🤖 AI Summary
This work investigates the non-asymptotic theoretical properties of Diffusion Annealed Langevin Monte Carlo (DALMC) under weak data distribution assumptions—particularly heavy-tailed distributions. Addressing the limitations of conventional Ornstein–Uhlenbeck-type Gaussian diffusion paths, the paper introduces, for the first time, explicit finite-time error bounds for heavy-tailed diffusion paths, such as Student’s *t*-distribution. Methodologically, it integrates non-asymptotic error analysis, generalized diffusion path modeling, and score-matching techniques. The main contribution is a tight upper bound on the convergence rate of DALMC under minimal distributional assumptions, rigorously establishing its robustness and efficacy for heavy-tailed data. This provides foundational theoretical support for score-based generative modeling beyond light-tailed settings, significantly broadening its theoretical applicability.
📝 Abstract
We investigate the theoretical properties of general diffusion (interpolation) paths and their Langevin Monte Carlo implementation, referred to as diffusion annealed Langevin Monte Carlo (DALMC), under weak conditions on the data distribution.
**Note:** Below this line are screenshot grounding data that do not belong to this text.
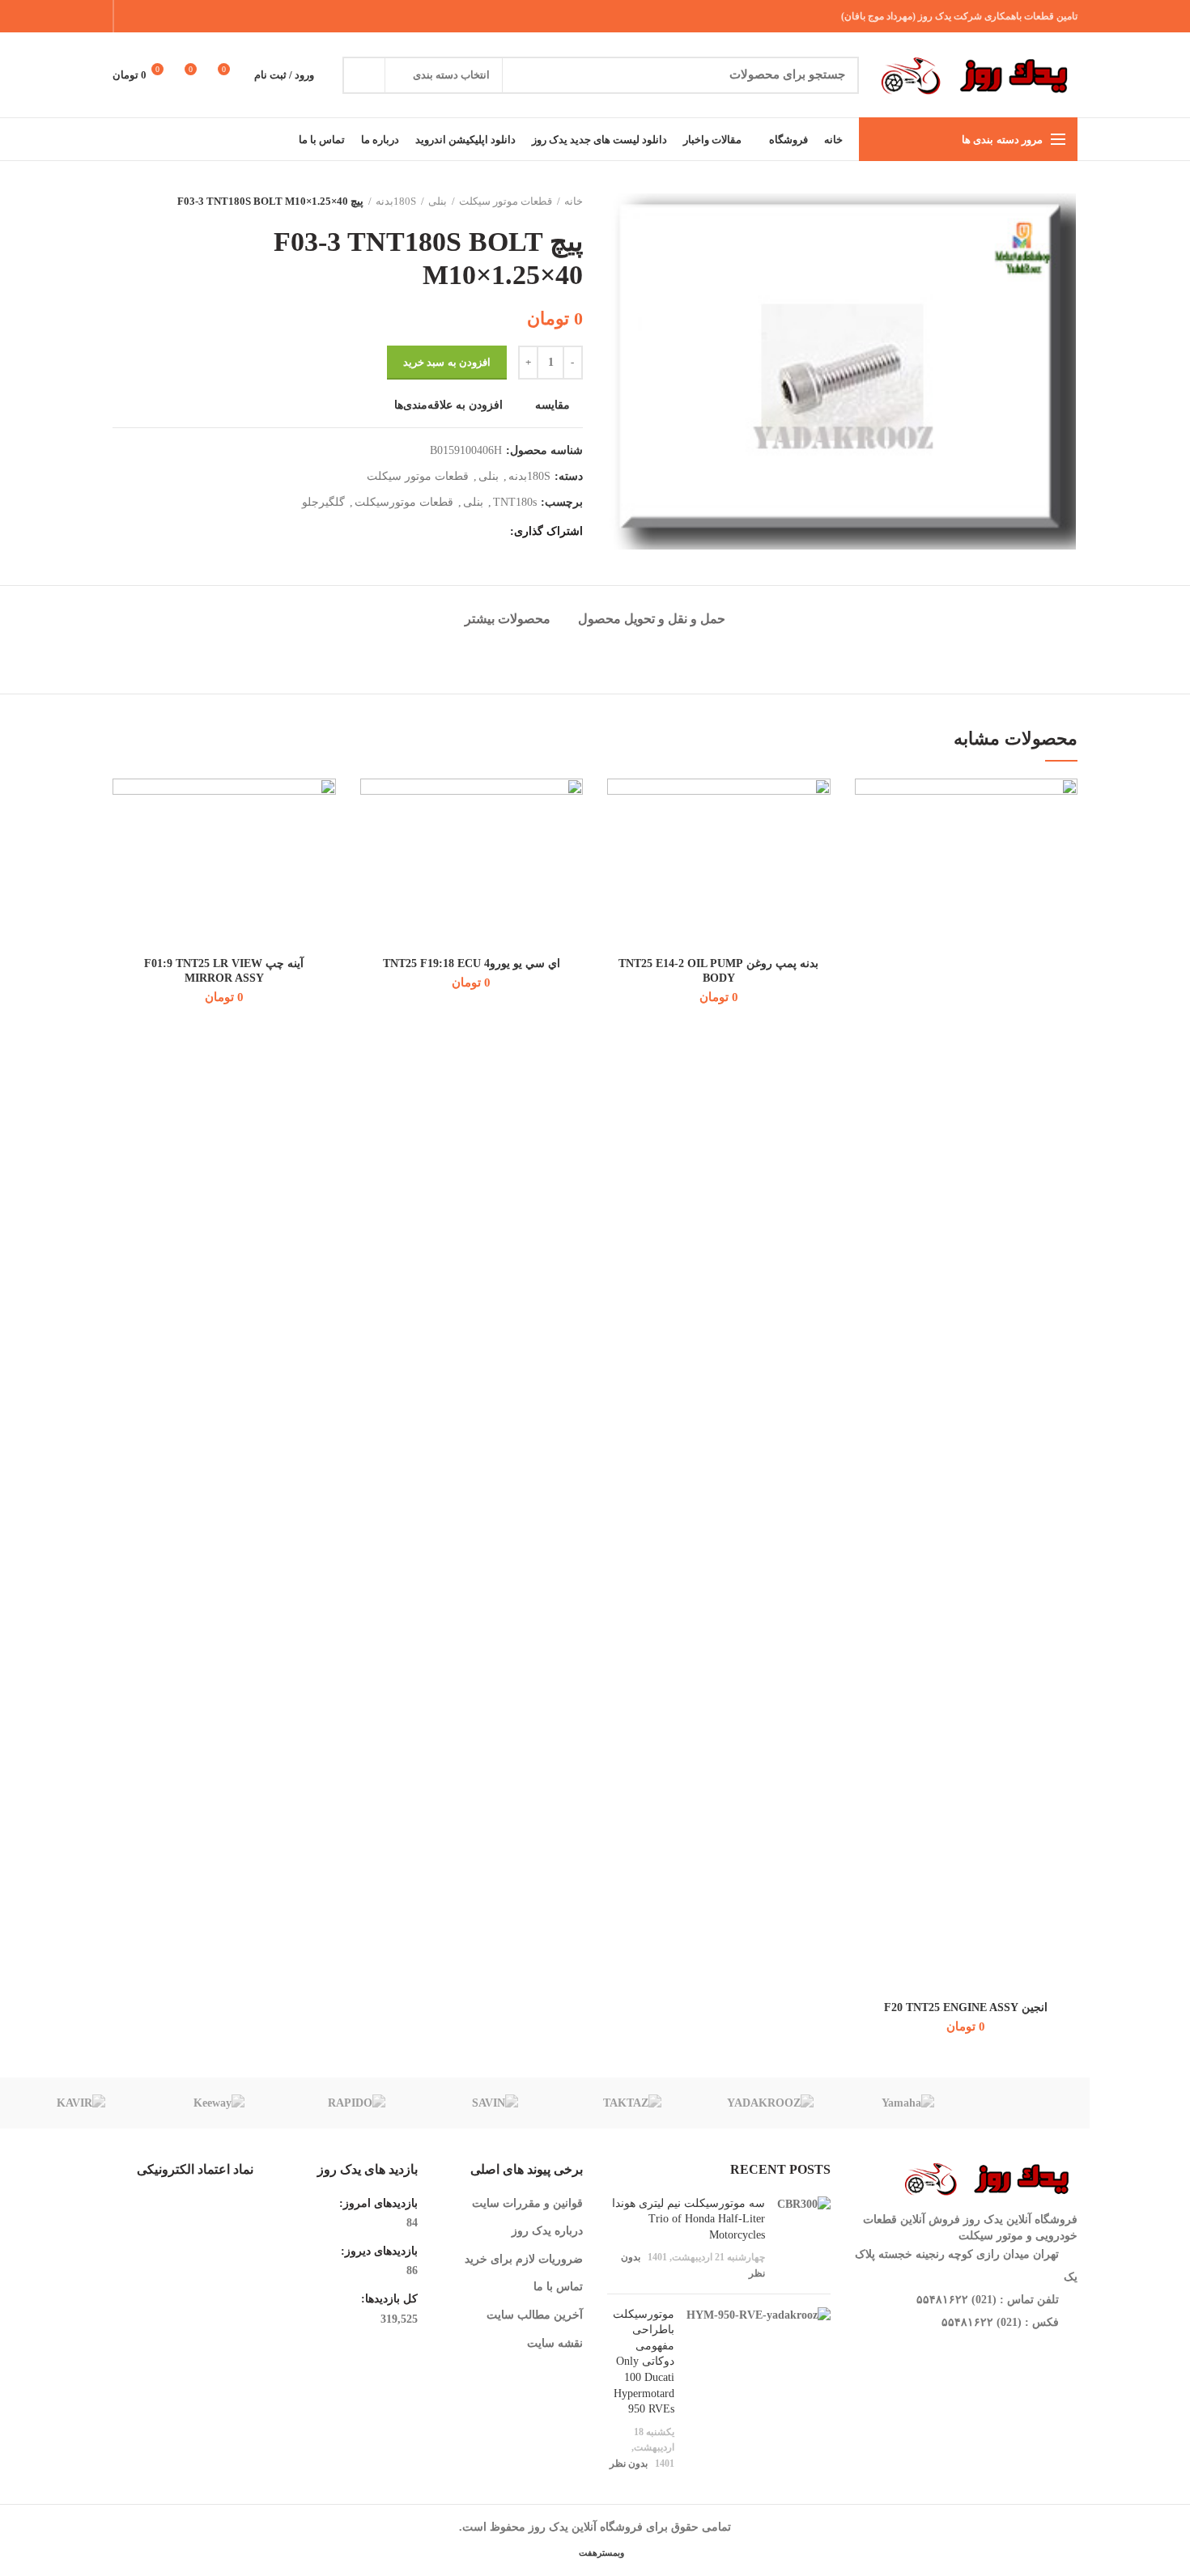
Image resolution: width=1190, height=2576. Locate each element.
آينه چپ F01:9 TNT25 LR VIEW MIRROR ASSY (224, 970)
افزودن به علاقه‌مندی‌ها (448, 405)
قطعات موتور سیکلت (505, 201)
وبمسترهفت (600, 2552)
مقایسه (552, 405)
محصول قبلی (153, 201)
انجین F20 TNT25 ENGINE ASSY (966, 2007)
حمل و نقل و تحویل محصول (651, 619)
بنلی (437, 201)
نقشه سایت (555, 2343)
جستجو (364, 75)
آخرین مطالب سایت (535, 2315)
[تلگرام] (132, 16)
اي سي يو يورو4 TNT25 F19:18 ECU (471, 963)
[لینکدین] (152, 16)
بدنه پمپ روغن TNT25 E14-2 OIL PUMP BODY (718, 970)
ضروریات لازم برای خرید (524, 2259)
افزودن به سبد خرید (447, 362)
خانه (573, 201)
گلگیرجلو (323, 502)
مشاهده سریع (867, 877)
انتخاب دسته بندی (451, 75)
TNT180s (515, 502)
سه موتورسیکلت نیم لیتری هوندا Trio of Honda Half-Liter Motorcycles (688, 2219)
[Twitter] (193, 16)
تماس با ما (558, 2287)
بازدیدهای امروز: (377, 2203)
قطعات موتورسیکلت (404, 502)
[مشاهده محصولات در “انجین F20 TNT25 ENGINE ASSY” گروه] (867, 841)
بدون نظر (629, 2463)
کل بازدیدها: (388, 2299)
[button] (619, 841)
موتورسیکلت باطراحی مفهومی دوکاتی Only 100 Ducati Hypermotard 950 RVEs (643, 2362)
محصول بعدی (121, 201)
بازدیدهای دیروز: (378, 2251)
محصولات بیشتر (507, 619)
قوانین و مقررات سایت (527, 2203)
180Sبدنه (396, 201)
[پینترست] (173, 16)
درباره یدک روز (547, 2231)
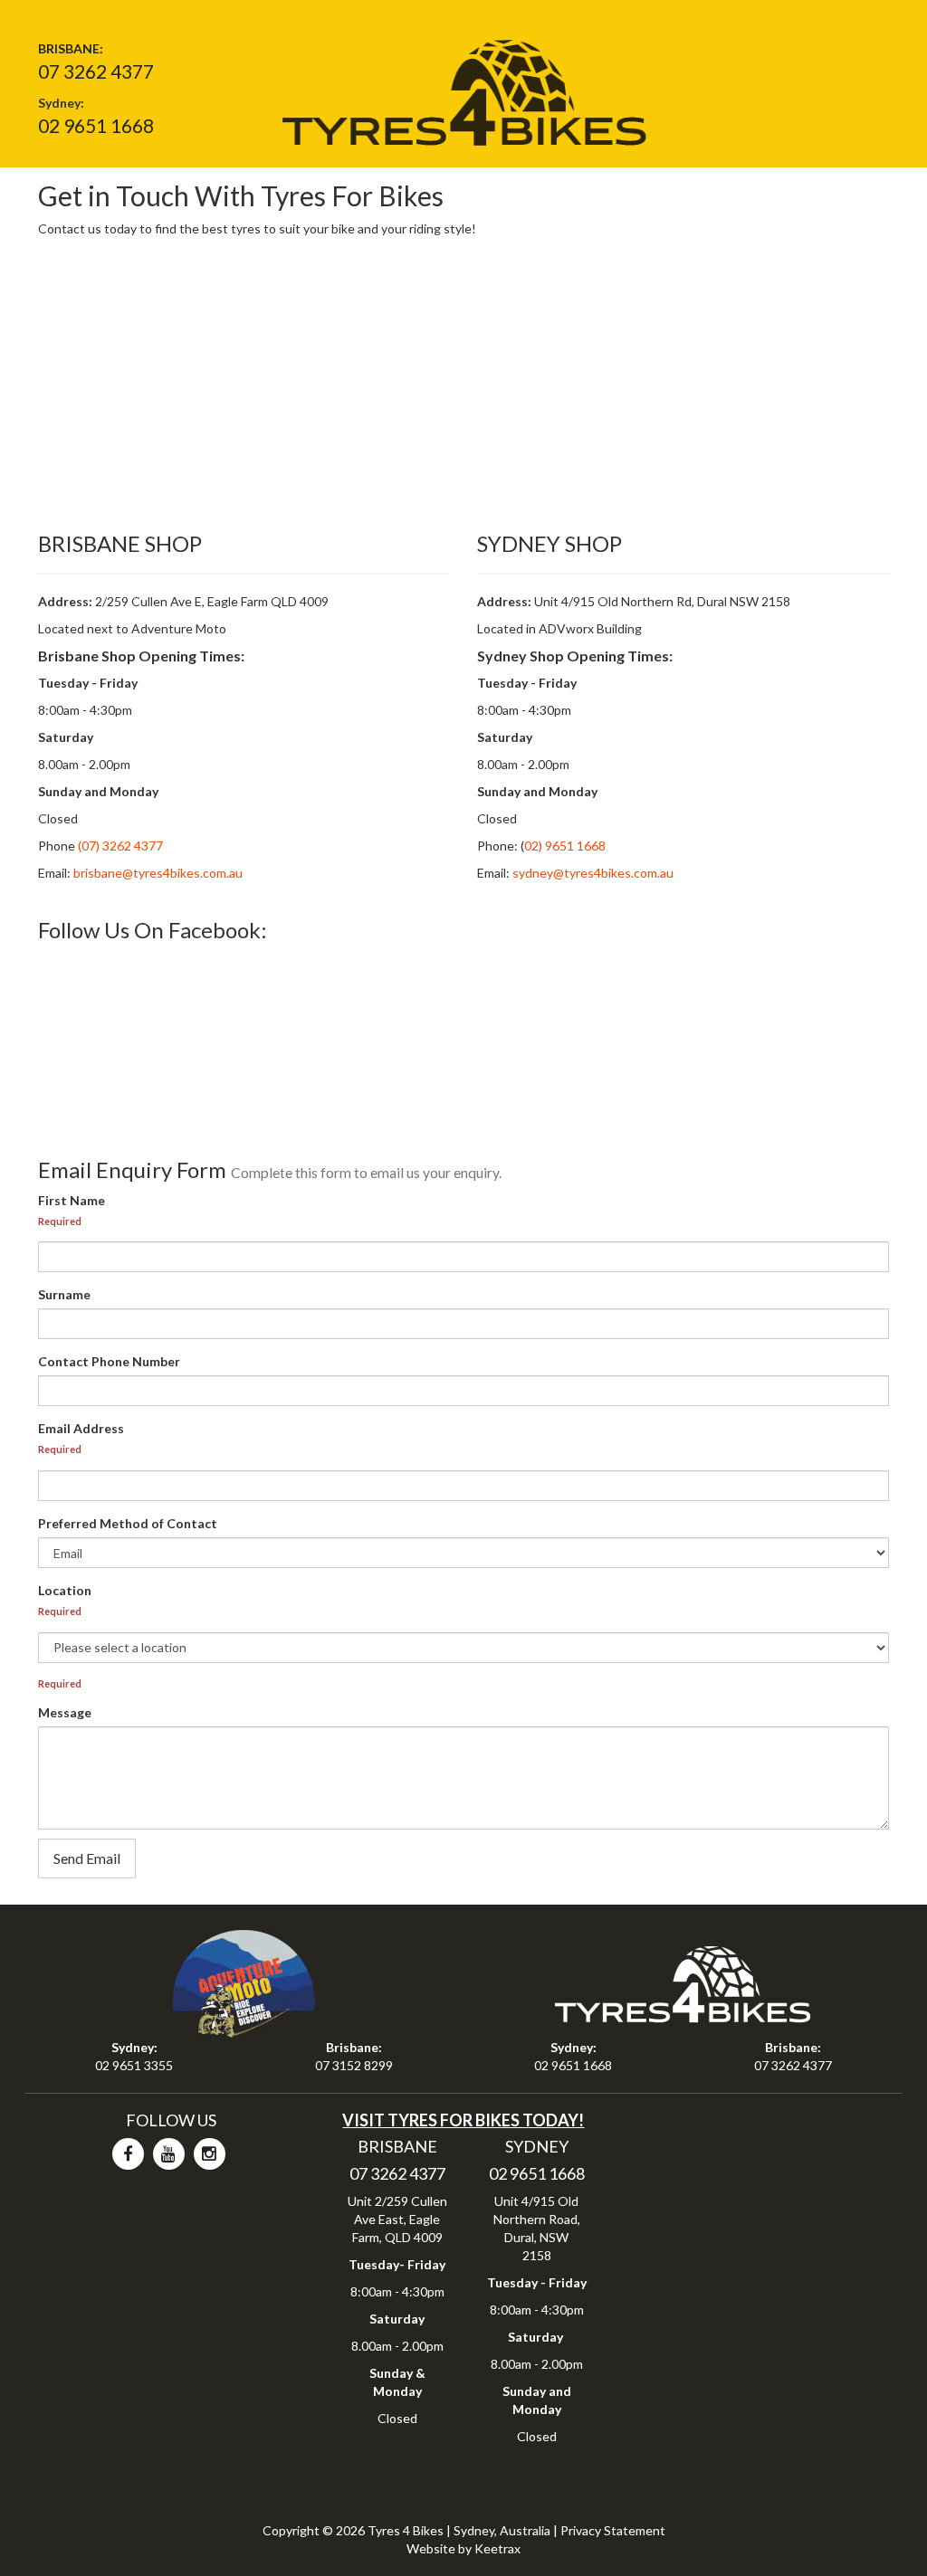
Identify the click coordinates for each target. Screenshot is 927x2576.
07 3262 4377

Specifically, we analyse and provide non-asymptotic error bounds for the annealed Langevin dynamics where the path of distributions is defined as Gaussian convolutions of the data distribution as in diffusion models. We then extend our results to recently proposed heavy-tailed (Student's t) diffusion paths, demonstrating their theoretical properties for heavy-tailed data distributions for the first time. Our analysis provides theoretical guarantees for a class of score-based generative models that interpolate between a simple distribution (Gaussian or Student's t) and the data distribution in finite time. This approach offers a broader perspective compared to standard score-based diffusion approaches, which are typically based on a forward Ornstein-Uhlenbeck (OU) noising process.